— begin LISTING —

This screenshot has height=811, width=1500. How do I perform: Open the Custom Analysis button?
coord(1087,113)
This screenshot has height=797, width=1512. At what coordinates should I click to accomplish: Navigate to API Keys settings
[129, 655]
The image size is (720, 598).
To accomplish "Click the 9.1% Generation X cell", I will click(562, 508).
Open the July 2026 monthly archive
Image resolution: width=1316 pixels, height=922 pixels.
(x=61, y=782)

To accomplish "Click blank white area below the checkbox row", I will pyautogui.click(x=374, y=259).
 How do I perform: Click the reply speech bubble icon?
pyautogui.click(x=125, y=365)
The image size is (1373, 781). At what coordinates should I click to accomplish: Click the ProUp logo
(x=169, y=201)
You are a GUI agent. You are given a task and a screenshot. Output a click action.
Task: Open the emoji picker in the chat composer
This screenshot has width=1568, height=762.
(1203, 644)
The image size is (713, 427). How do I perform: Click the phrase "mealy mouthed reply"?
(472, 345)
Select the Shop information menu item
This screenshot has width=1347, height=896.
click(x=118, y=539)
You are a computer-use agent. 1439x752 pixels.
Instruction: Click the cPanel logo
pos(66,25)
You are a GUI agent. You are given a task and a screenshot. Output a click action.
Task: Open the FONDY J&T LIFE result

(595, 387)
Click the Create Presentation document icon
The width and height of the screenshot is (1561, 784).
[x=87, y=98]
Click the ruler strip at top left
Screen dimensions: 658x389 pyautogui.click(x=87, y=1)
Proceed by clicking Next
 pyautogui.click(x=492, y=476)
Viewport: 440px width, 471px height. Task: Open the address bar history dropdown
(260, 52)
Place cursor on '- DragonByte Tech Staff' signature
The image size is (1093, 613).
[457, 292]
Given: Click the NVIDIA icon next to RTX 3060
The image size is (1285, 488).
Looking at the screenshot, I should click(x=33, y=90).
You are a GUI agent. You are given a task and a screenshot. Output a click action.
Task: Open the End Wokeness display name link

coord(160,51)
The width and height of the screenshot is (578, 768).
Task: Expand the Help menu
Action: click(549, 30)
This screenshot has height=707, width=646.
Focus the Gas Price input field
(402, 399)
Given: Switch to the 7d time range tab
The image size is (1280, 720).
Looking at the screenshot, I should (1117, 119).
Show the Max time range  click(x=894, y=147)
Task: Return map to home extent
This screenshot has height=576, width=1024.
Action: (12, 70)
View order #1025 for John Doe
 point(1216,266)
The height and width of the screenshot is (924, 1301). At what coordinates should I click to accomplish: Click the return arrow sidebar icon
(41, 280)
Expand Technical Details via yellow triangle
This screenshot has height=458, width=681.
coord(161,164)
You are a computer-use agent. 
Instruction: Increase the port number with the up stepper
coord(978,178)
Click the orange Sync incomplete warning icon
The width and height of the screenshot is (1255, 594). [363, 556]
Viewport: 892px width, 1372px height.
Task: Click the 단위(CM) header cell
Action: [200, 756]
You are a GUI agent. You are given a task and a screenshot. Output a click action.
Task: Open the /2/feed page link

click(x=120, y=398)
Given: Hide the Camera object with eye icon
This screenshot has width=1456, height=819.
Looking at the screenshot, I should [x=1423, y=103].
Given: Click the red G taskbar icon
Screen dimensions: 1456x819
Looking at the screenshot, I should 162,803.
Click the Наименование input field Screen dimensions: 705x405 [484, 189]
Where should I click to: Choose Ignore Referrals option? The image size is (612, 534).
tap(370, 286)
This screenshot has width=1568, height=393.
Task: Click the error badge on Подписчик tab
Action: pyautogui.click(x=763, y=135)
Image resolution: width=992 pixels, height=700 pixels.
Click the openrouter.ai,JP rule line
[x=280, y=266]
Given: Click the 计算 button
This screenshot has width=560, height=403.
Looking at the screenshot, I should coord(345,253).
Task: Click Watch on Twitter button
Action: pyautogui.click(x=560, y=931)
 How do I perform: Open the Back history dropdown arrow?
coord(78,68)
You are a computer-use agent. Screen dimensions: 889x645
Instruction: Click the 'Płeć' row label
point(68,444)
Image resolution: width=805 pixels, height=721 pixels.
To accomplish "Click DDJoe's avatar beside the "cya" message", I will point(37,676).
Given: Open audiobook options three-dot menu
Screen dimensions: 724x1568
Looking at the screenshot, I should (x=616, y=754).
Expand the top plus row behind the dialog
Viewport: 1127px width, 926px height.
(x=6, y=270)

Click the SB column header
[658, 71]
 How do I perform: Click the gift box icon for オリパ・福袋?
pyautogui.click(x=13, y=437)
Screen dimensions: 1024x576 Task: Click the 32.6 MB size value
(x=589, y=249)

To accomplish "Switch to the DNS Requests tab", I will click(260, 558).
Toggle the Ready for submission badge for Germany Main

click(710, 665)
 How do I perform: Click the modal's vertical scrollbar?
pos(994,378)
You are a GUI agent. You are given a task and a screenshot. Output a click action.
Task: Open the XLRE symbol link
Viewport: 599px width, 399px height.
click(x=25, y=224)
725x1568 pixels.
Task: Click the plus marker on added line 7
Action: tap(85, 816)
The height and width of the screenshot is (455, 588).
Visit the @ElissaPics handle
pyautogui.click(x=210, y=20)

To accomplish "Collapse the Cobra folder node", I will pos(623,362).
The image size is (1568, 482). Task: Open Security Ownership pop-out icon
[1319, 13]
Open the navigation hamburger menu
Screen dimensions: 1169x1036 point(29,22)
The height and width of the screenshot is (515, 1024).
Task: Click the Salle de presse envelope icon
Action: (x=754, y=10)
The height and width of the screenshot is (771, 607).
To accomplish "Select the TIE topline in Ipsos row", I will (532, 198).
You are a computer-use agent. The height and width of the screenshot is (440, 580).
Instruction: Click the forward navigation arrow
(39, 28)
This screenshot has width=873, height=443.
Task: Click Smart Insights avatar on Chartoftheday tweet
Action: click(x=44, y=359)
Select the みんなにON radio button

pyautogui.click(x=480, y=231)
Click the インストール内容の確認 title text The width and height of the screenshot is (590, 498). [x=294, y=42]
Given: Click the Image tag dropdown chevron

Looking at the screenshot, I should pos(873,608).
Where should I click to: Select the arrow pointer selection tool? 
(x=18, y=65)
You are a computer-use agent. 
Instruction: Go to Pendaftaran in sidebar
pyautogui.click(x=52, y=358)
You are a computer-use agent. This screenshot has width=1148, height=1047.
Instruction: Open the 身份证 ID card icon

— end LISTING —

Count the lines in the entries above that contain the string "perform". Reply with only the number.

### [FINISHED TASK]
6